Neither Pépé nor I saw that one coming. I was speechless.
“So were there any?” Charles asked in a friendly tone.
Game, set, and match to him. What a bastard, not to say a word about Fargo’s death until now. “Pardon? Were there any what?”
“Black roses. Were there black roses at his vineyard?”
“No,” I said, “there weren’t.”
He finished off his drink in one long gulp. “It doesn’t matter. It was still Theo. I know it was.”
He stood up. “Thanks for your time. I hope you both had a good trip. I guess we’re done here. Luc, see you on your next visit to the States. Or maybe Juliette and I will hop over to Paris sometime in the fall and we’ll get together there. She missed seeing you when we were there over the winter, but I seem to recall that you were in Russia.”
“Forgive me.” I pulled the envelope with the photos out of my purse and set it on the table. “But we’re not exactly done.”
“Sit down, Charles,” Pépé said. “Please.”
Charles’s eyes went immediately to the envelope. He looked at Pépé and me with the high-strung wariness of a cornered animal sensing a predator. “Juliette’s waiting. I hope this won’t take long.”
He made a fuss about sitting down again, but at least he sat. Looking back, I’m pretty sure he already knew the ground had shifted, that the secret pact of silence he had enforced for so many decades was beginning to implode from the weight of years of guilt just when he’d almost gotten away with it for good. His eyes kept flicking to the envelope.

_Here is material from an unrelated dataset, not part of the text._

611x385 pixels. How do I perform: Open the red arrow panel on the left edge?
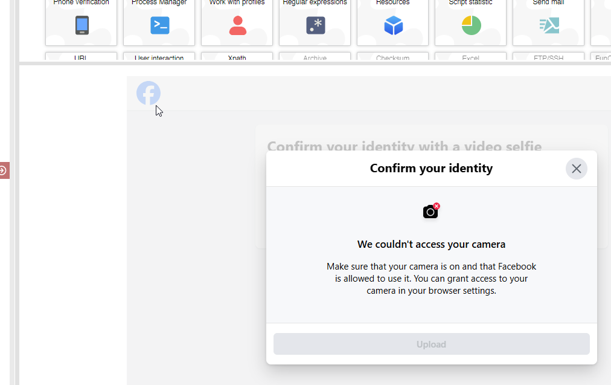click(5, 170)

I picked it up.
“Now that Theo Graf, or Teddy Fargo, is dead,” I said, “you’re the only one left who knows about the Mandrake Society.”
A long pause while Charles assessed what cards I might be holding, if this was perhaps a colossal bluff. Finally he said in a cool, dry voice, “That’s not entirely true. Now the two of you know about it as well.”
It sounded faintly like a threat.
“While I was out in California,” I said, “I found out that Mel Racine’s wine vault was for sale down in Half Moon Bay, so I dropped by to see it.”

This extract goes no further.